Daanish Masood, Political Affairs Officer at the UN
“Now that GUARD is demonstrating a promising foundation of progress, stakeholder interest is growing across key Government strategic players in this space,” says Wardman.
The work is also being followed with interest by the United Nations, which joined forces with the Turing to host a two-day workshop in July 2019 entitled AI, Peace, and Security. “Because we greatly value Weisi and the broader Turing community’s work in this area, we collaborated with the Institute on convening a range of actors and researchers working in the peace and security space,” said Daanish Masood, Political Affairs Officer at the UN.
What does the future hold?
Due to the time-lag involved in the availability of data on trade, embargoes, and allegiances, the GUARD system has not yet been able to make predictions for how the world will look in 2021. “This is the question everybody is asking, of course, but we haven't attempted it yet,” says Guo. “We’ve been focused on the research; on inventing a whole new mathematical model, building a global system for it, integrating the data sets, and making predictions on historical data.”

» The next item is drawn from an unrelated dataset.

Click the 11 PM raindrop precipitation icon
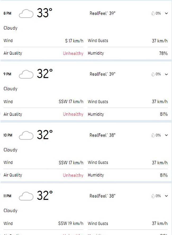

Wilson and Guo also point out that it is not just about prediction, but also about discovering the combination of conditions that exasperate the risk of violence and what the (sometimes unexpected) relationships between these conditions are.
Taking a wider view, in a comment piece published in Nature in October 2018, Guo, Wilson and Kristian Gleditsch, Regius Professor of Political Science at the University of Essex, called for the setting up of an international consortium, “to develop formal methods to model the steps society takes to wage war. Establishing this platform would cost tens of millions of dollars, a fraction of the billions that the world pays to cope with conflict”.
Today, in the face of multiple universities, organisations and states producing disparate research into conflict prediction, Guo wants to see the field become more unified. “We don't need a million early warning systems, we need one, global early warning system –standardised preferably by an international organisation – that everyone can work with. That's very important.”